> _WHAT THE EXERCISE ASKS_
The output must start at the line containing "Task: Open the 最近一年 time range dropdown" in the records below and stop at the last line, matching each line exactly and leaving out every picture.

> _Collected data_
◆ ◆ ◆ ◆
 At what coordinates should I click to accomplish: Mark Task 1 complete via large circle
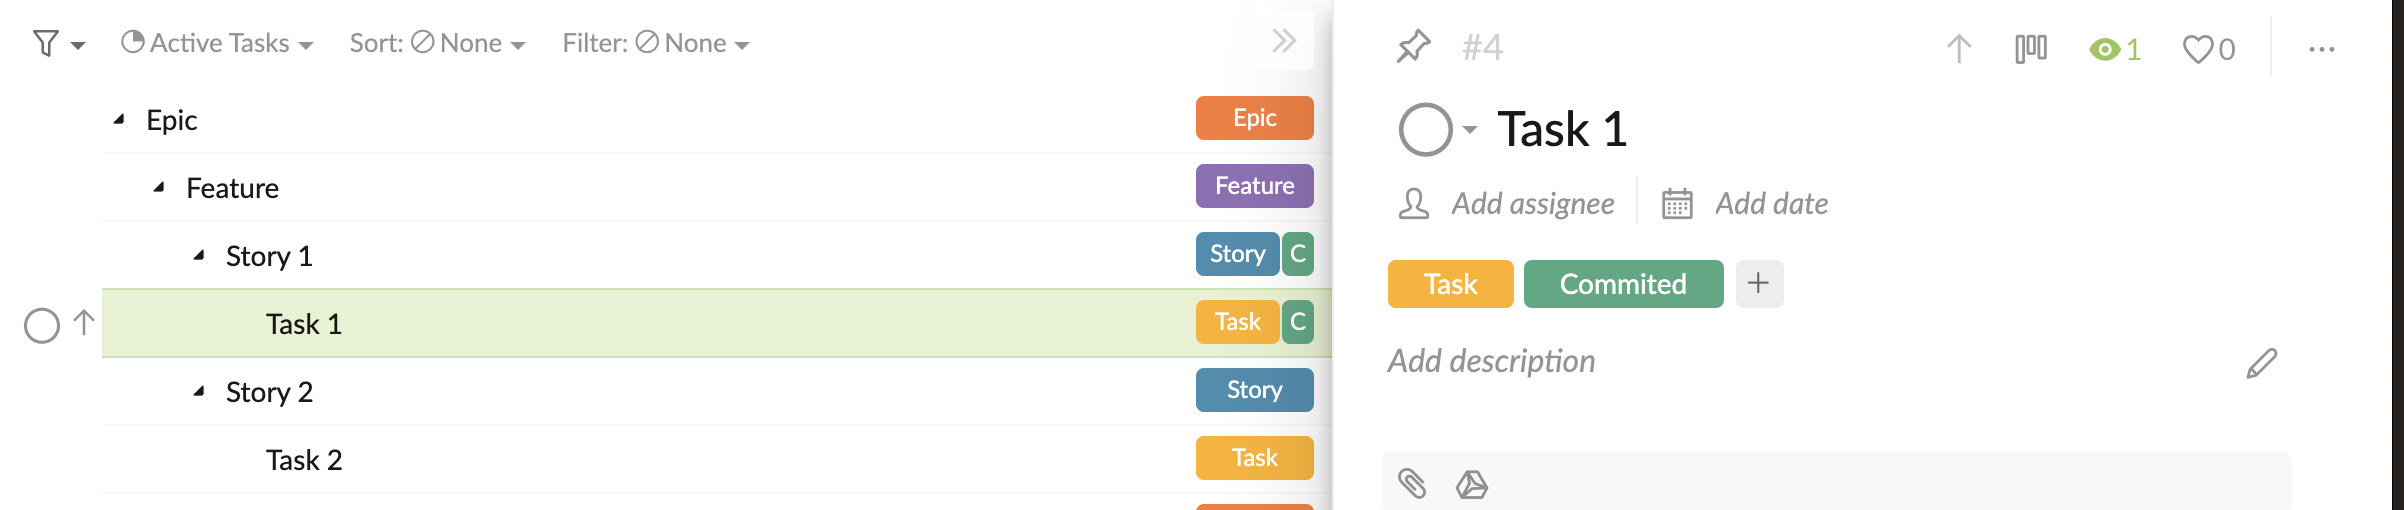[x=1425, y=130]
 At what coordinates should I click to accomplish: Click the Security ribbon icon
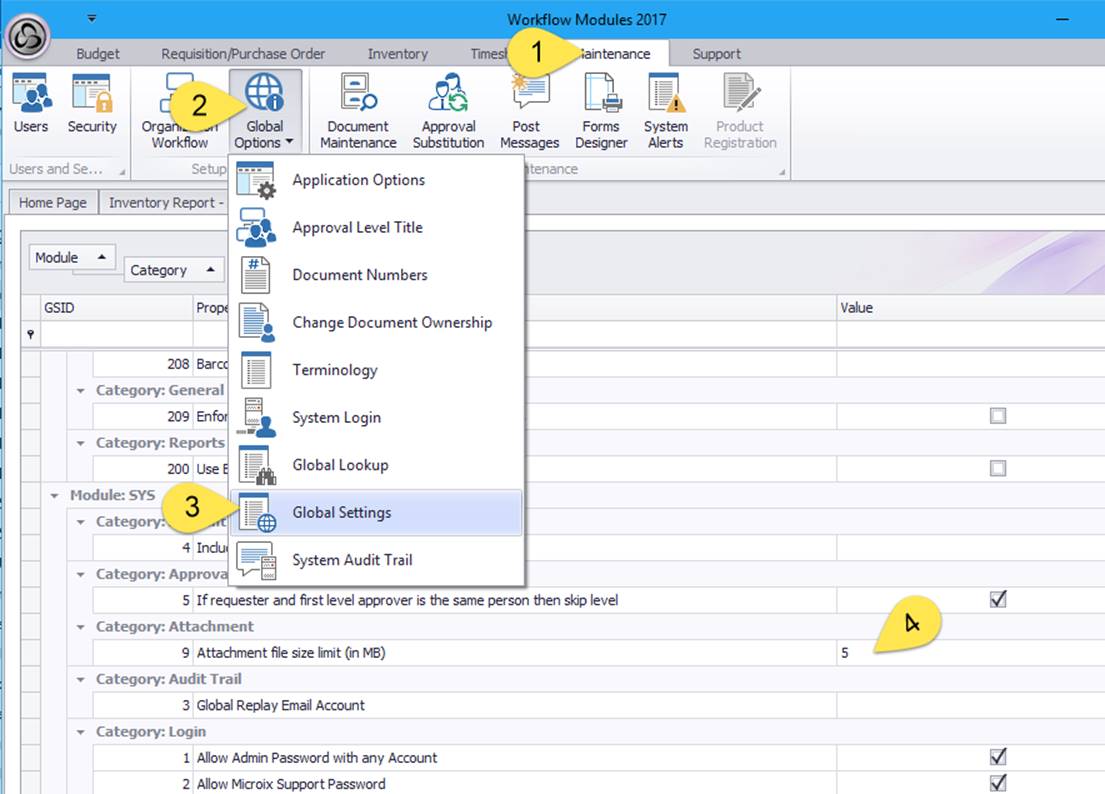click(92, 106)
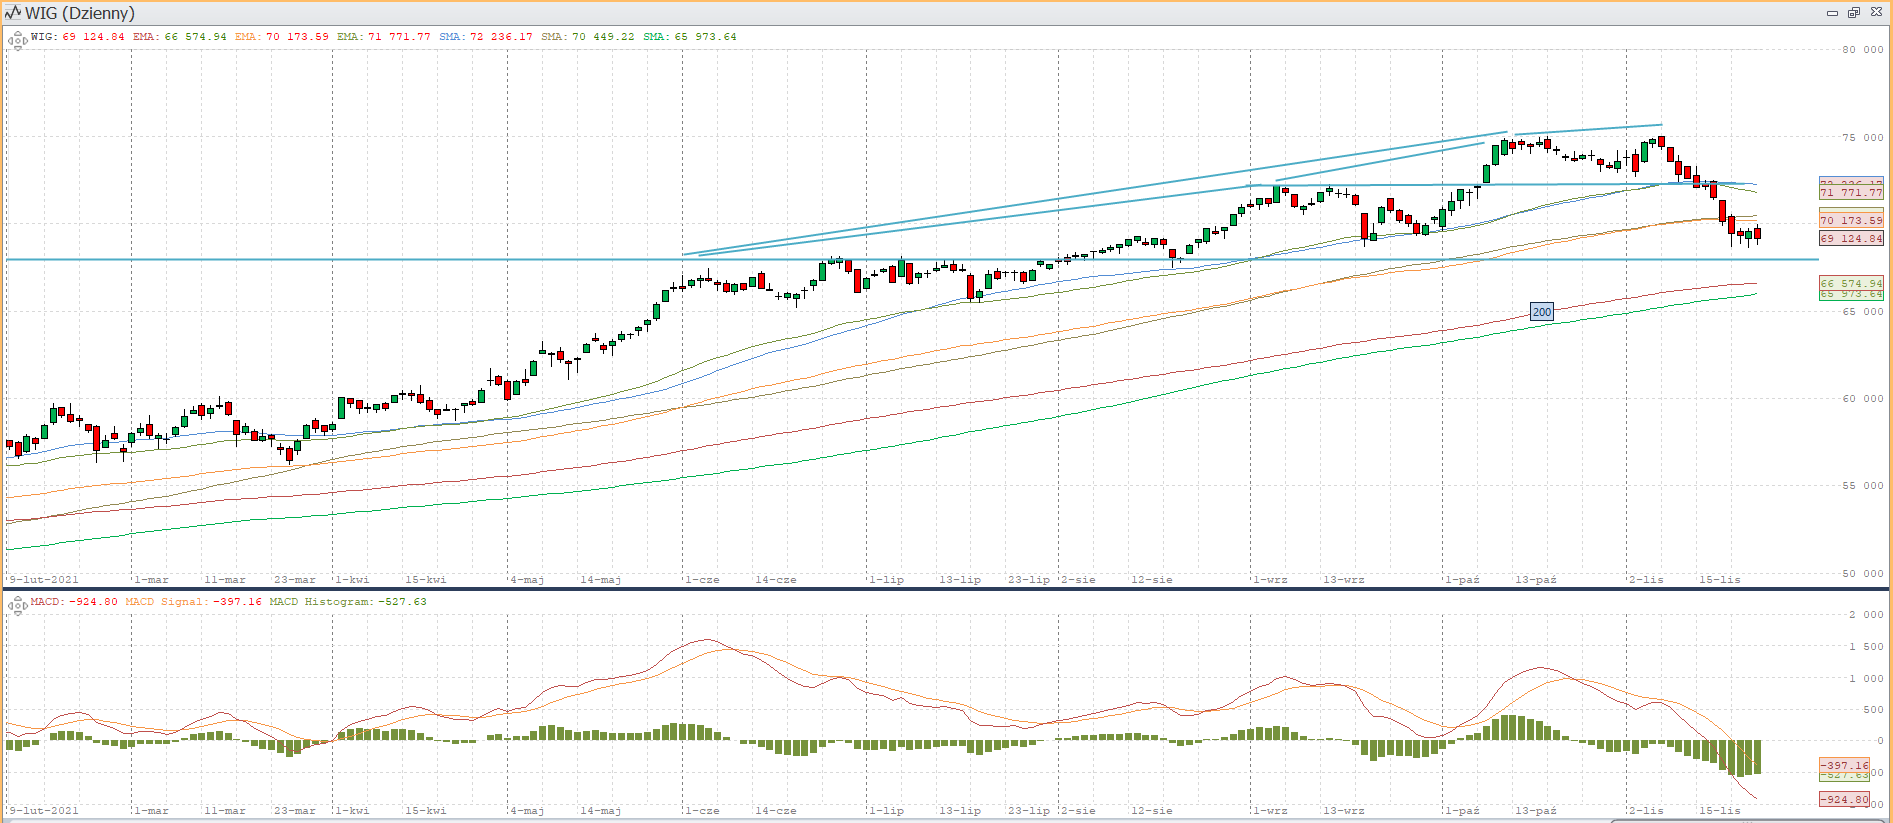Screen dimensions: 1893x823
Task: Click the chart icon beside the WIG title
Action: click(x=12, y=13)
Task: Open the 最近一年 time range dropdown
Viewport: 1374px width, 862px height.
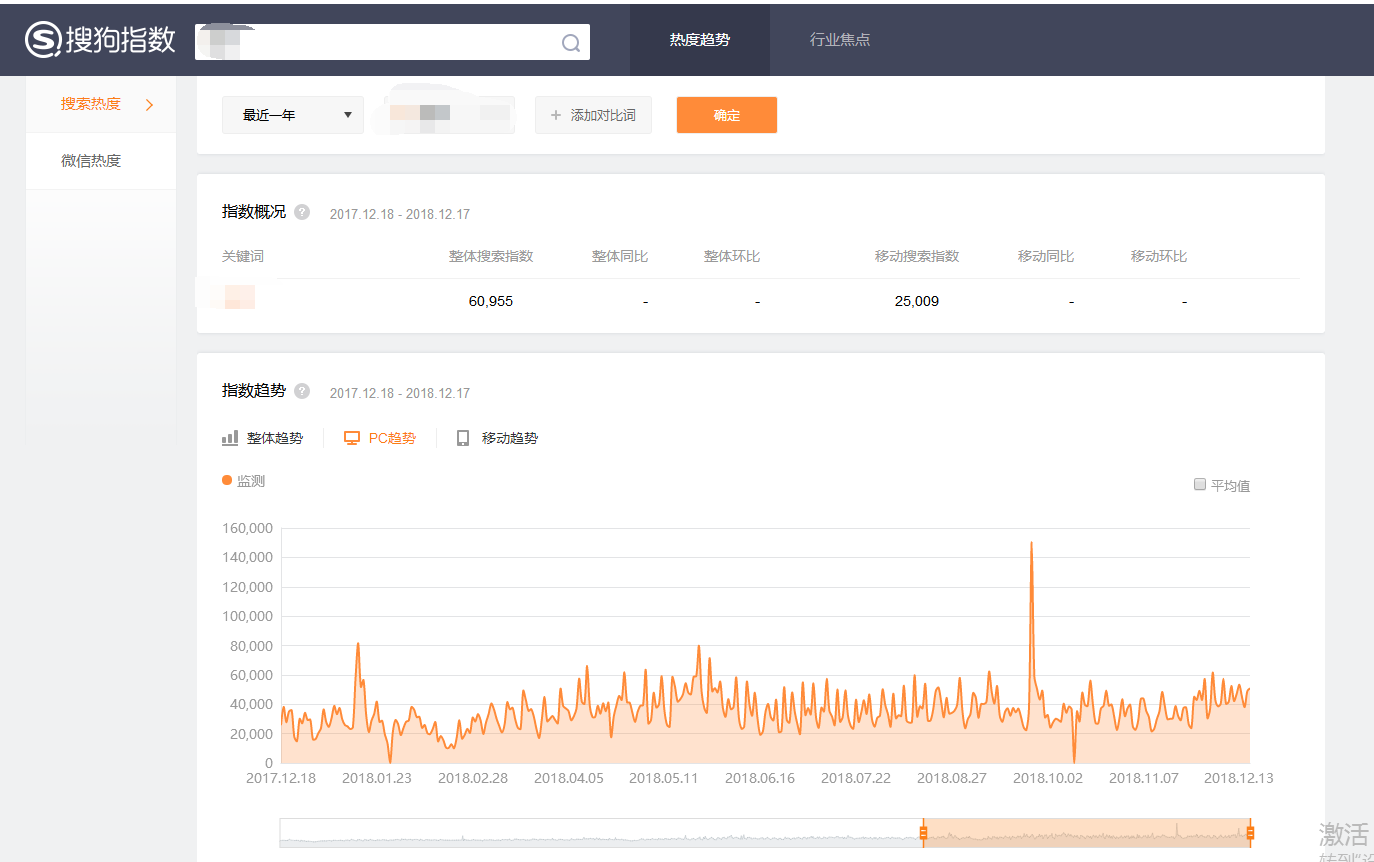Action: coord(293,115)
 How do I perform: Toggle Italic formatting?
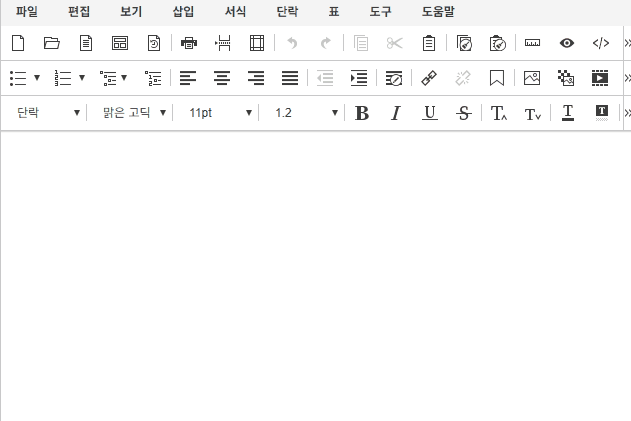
◆ ◆ ◆ ◆
> _EXERCISE OUTPUT_
Task: Open the 最近一年 time range dropdown
Viewport: 1374px width, 862px height.
Action: coord(293,115)
 How do I perform: Toggle Italic formatting?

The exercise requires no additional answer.